*What is asked:*
Reproduce the following entries verbatim, line for line.

*Data:*
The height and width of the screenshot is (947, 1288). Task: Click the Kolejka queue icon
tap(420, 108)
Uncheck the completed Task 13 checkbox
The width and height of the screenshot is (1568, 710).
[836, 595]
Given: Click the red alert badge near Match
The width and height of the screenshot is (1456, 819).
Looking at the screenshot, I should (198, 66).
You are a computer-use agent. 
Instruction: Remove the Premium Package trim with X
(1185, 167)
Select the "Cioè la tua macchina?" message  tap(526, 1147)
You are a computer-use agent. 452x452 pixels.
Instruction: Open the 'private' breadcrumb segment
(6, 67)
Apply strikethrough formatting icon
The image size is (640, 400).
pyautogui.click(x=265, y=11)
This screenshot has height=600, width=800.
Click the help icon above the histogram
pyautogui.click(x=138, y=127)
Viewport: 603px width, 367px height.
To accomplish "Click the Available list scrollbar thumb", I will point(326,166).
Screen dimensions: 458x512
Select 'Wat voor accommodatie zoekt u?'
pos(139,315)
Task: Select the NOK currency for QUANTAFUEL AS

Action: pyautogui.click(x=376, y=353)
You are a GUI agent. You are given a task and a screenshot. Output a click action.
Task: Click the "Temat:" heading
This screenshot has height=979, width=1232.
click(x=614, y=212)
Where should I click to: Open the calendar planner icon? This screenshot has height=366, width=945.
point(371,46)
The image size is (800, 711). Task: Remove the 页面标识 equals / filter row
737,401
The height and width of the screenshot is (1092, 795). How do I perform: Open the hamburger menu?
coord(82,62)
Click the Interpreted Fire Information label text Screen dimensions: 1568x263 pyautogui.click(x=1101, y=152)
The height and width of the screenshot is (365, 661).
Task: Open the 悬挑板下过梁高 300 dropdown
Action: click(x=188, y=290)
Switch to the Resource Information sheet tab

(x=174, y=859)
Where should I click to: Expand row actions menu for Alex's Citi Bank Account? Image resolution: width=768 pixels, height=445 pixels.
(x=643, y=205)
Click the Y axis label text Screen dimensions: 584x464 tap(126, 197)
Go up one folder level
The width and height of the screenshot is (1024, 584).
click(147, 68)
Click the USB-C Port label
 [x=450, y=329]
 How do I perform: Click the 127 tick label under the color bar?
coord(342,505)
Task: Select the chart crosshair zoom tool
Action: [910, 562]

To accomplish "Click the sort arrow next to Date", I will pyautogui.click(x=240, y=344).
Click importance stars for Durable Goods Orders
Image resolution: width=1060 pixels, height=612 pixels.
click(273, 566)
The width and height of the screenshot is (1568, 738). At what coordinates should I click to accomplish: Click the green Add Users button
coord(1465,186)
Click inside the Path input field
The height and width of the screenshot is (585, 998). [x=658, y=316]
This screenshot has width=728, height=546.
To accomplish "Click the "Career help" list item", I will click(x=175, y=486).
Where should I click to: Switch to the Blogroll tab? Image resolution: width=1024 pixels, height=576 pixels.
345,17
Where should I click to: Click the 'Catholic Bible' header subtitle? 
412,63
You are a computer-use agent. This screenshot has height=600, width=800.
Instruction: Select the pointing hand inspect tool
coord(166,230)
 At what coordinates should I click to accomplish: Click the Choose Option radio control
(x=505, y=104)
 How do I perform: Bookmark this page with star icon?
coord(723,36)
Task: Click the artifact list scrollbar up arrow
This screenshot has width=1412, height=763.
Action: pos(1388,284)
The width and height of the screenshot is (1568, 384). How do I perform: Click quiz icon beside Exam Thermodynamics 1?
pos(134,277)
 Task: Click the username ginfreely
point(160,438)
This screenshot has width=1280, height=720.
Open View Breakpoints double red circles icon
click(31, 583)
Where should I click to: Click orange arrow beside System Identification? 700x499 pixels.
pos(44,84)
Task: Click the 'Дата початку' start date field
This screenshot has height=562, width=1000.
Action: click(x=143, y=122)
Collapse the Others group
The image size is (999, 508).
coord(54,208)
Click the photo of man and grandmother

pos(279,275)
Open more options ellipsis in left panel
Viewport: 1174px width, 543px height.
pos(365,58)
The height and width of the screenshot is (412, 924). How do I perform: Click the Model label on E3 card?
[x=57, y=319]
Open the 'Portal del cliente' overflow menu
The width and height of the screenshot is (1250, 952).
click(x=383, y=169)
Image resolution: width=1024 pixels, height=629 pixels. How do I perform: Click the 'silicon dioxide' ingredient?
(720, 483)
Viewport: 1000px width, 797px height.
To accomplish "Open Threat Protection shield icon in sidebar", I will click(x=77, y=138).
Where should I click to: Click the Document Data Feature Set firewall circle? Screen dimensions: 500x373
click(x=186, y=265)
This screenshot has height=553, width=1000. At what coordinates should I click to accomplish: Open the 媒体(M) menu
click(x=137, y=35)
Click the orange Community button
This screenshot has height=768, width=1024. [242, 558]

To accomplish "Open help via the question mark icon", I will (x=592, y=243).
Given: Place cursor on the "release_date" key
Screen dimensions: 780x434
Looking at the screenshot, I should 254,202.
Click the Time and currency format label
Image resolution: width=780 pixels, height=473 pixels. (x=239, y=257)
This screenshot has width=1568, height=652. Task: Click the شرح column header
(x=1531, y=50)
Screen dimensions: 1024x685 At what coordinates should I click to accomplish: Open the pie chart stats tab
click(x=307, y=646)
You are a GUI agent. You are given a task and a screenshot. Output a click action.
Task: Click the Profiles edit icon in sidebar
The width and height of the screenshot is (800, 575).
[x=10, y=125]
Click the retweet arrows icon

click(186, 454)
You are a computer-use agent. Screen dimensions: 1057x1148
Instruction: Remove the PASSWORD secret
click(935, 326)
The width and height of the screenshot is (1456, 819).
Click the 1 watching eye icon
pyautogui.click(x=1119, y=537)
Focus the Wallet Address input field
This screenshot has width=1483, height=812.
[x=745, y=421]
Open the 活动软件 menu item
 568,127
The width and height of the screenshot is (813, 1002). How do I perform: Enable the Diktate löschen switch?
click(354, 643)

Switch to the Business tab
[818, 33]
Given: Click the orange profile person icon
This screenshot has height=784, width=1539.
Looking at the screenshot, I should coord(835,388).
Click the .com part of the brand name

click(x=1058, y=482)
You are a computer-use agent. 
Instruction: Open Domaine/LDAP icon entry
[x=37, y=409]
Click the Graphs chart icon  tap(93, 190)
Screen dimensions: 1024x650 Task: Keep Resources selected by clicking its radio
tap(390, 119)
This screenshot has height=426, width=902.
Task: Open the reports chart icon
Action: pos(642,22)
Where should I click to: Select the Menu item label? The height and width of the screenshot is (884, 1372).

*Answer below:*
The height and width of the screenshot is (947, 1288). Task: Click the Kolejka queue icon
tap(420, 108)
Uncheck the completed Task 13 checkbox
The width and height of the screenshot is (1568, 710).
[836, 595]
Given: Click the red alert badge near Match
The width and height of the screenshot is (1456, 819).
Looking at the screenshot, I should (198, 66).
You are a computer-use agent. 
Instruction: Remove the Premium Package trim with X
(1185, 167)
Select the "Cioè la tua macchina?" message  tap(526, 1147)
You are a computer-use agent. 452x452 pixels.
Instruction: Open the 'private' breadcrumb segment
(6, 67)
Apply strikethrough formatting icon
The image size is (640, 400).
pyautogui.click(x=265, y=11)
This screenshot has height=600, width=800.
Click the help icon above the histogram
pyautogui.click(x=138, y=127)
Viewport: 603px width, 367px height.
To accomplish "Click the Available list scrollbar thumb", I will point(326,166).
Screen dimensions: 458x512
Select 'Wat voor accommodatie zoekt u?'
pos(139,315)
Task: Select the NOK currency for QUANTAFUEL AS

Action: pyautogui.click(x=376, y=353)
You are a GUI agent. You are given a task and a screenshot. Output a click action.
Task: Click the "Temat:" heading
This screenshot has height=979, width=1232.
click(x=614, y=212)
Where should I click to: Open the calendar planner icon? This screenshot has height=366, width=945.
point(371,46)
The image size is (800, 711). Task: Remove the 页面标识 equals / filter row
737,401
The height and width of the screenshot is (1092, 795). How do I perform: Open the hamburger menu?
coord(82,62)
Click the Interpreted Fire Information label text Screen dimensions: 1568x263 pyautogui.click(x=1101, y=152)
The height and width of the screenshot is (365, 661).
Task: Open the 悬挑板下过梁高 300 dropdown
Action: click(x=188, y=290)
Switch to the Resource Information sheet tab

(x=174, y=859)
Where should I click to: Expand row actions menu for Alex's Citi Bank Account? Image resolution: width=768 pixels, height=445 pixels.
(x=643, y=205)
Click the Y axis label text Screen dimensions: 584x464 tap(126, 197)
Go up one folder level
The width and height of the screenshot is (1024, 584).
click(147, 68)
Click the USB-C Port label
 [x=450, y=329]
 How do I perform: Click the 127 tick label under the color bar?
coord(342,505)
Task: Select the chart crosshair zoom tool
Action: [910, 562]

To accomplish "Click the sort arrow next to Date", I will pyautogui.click(x=240, y=344).
Click importance stars for Durable Goods Orders
Image resolution: width=1060 pixels, height=612 pixels.
click(273, 566)
The width and height of the screenshot is (1568, 738). At what coordinates should I click to accomplish: Click the green Add Users button
coord(1465,186)
Click inside the Path input field
The height and width of the screenshot is (585, 998). [x=658, y=316]
This screenshot has width=728, height=546.
To accomplish "Click the "Career help" list item", I will click(x=175, y=486).
Where should I click to: Switch to the Blogroll tab? Image resolution: width=1024 pixels, height=576 pixels.
345,17
Where should I click to: Click the 'Catholic Bible' header subtitle? 
412,63
You are a computer-use agent. This screenshot has height=600, width=800.
Instruction: Select the pointing hand inspect tool
coord(166,230)
 At what coordinates should I click to accomplish: Click the Choose Option radio control
(x=505, y=104)
 How do I perform: Bookmark this page with star icon?
coord(723,36)
Task: Click the artifact list scrollbar up arrow
This screenshot has width=1412, height=763.
Action: pos(1388,284)
The width and height of the screenshot is (1568, 384). How do I perform: Click quiz icon beside Exam Thermodynamics 1?
pos(134,277)
 Task: Click the username ginfreely
point(160,438)
This screenshot has width=1280, height=720.
Open View Breakpoints double red circles icon
click(31, 583)
Where should I click to: Click orange arrow beside System Identification? 700x499 pixels.
pos(44,84)
Task: Click the 'Дата початку' start date field
This screenshot has height=562, width=1000.
Action: click(x=143, y=122)
Collapse the Others group
The image size is (999, 508).
coord(54,208)
Click the photo of man and grandmother

pos(279,275)
Open more options ellipsis in left panel
Viewport: 1174px width, 543px height.
pos(365,58)
The height and width of the screenshot is (412, 924). How do I perform: Click the Model label on E3 card?
[x=57, y=319]
Open the 'Portal del cliente' overflow menu
The width and height of the screenshot is (1250, 952).
click(x=383, y=169)
Image resolution: width=1024 pixels, height=629 pixels. How do I perform: Click the 'silicon dioxide' ingredient?
(720, 483)
Viewport: 1000px width, 797px height.
To accomplish "Open Threat Protection shield icon in sidebar", I will click(x=77, y=138).
Where should I click to: Click the Document Data Feature Set firewall circle? Screen dimensions: 500x373
click(x=186, y=265)
This screenshot has height=553, width=1000. At what coordinates should I click to accomplish: Open the 媒体(M) menu
click(x=137, y=35)
Click the orange Community button
This screenshot has height=768, width=1024. [242, 558]

To accomplish "Open help via the question mark icon", I will (x=592, y=243).
Given: Place cursor on the "release_date" key
Screen dimensions: 780x434
Looking at the screenshot, I should 254,202.
Click the Time and currency format label
Image resolution: width=780 pixels, height=473 pixels. (x=239, y=257)
This screenshot has width=1568, height=652. Task: Click the شرح column header
(x=1531, y=50)
Screen dimensions: 1024x685 At what coordinates should I click to accomplish: Open the pie chart stats tab
click(x=307, y=646)
You are a GUI agent. You are given a task and a screenshot. Output a click action.
Task: Click the Profiles edit icon in sidebar
The width and height of the screenshot is (800, 575).
[x=10, y=125]
Click the retweet arrows icon

click(186, 454)
You are a computer-use agent. Screen dimensions: 1057x1148
Instruction: Remove the PASSWORD secret
click(935, 326)
The width and height of the screenshot is (1456, 819).
Click the 1 watching eye icon
pyautogui.click(x=1119, y=537)
Focus the Wallet Address input field
This screenshot has width=1483, height=812.
[x=745, y=421]
Open the 活动软件 menu item
 568,127
The width and height of the screenshot is (813, 1002). How do I perform: Enable the Diktate löschen switch?
click(354, 643)

Switch to the Business tab
[818, 33]
Given: Click the orange profile person icon
This screenshot has height=784, width=1539.
Looking at the screenshot, I should coord(835,388).
Click the .com part of the brand name

click(x=1058, y=482)
You are a computer-use agent. 
Instruction: Open Domaine/LDAP icon entry
[x=37, y=409]
Click the Graphs chart icon  tap(93, 190)
Screen dimensions: 1024x650 Task: Keep Resources selected by clicking its radio
tap(390, 119)
This screenshot has height=426, width=902.
Task: Open the reports chart icon
Action: pos(642,22)
Where should I click to: Select the Menu item label? The height and width of the screenshot is (884, 1372).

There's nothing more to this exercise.